Actor on playing the white villain in Hong Kong film, and how he spotted a ‘bad guy’ niche to fill
- Philippe Joly has died opposite Andy Lau, Chow Yun-fat, Jackie Chan, John Cusack and boyhood hero Jean-Claude Van Damme since moving to Hong Kong
- In one of his first films, Frenchman was only allowed one take and got danger money – ‘Well, it’s explosives’, they said; now his goal is to snare better roles
“I die a lot!” says Philippe Joly. Most often, says the French-Russian resident of Hong Kong, he gets shot in the head, but he’s also been impaled and eaten by a monster.
The former start-up entrepreneur, who lives in Mui Wo, Lantau Island, says he brings the same approach to developing his acting career as he did to running companies. “I started to look at what is the demand, what is the niche, how can I fill that niche … Like a business person. Then I realised that my face is not the romantic lead, my face is the bad guy. So the niche you need to fill is the bad guy,” Joly says.

Task set >>
1. Revise the article about Philippe Joly by giving again the part that opens with the words containing "Actor on playing" and closes with "by a monster.", with "boyhood hero" replaced by "childhood idol".
2. Extend the article about Philippe Joly with a continuation that follows on from its final sentence.
The data that follow are drawn from a separate source.

Dataset excerpt >>
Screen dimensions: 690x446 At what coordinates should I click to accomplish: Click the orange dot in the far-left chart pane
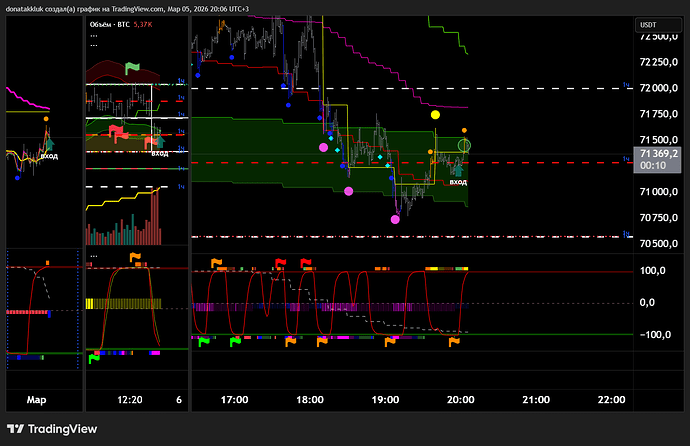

Activity answers >>
1.
Actor on playing the white villain in Hong Kong film, and how he spotted a ‘bad guy’ niche to fill
- Philippe Joly has died opposite Andy Lau, Chow Yun-fat, Jackie Chan, John Cusack and childhood idol Jean-Claude Van Damme since moving to Hong Kong
- In one of his first films, Frenchman was only allowed one take and got danger money – ‘Well, it’s explosives’, they said; now his goal is to snare better roles
“I die a lot!” says Philippe Joly. Most often, says the French-Russian resident of Hong Kong, he gets shot in the head, but he’s also been impaled and eaten by a monster.

2.
While he’s far from villainous in person, it’s true that if the camera loves some people, it makes Joly look alarmingly mean, and casting in Hong Kong, he says, is firstly visual: “Does this guy look right?”

Curating a look that makes you recognisable and gives you an edge visually “doesn’t get you cast, but it gets you selected to see what else you’ve got”, he says.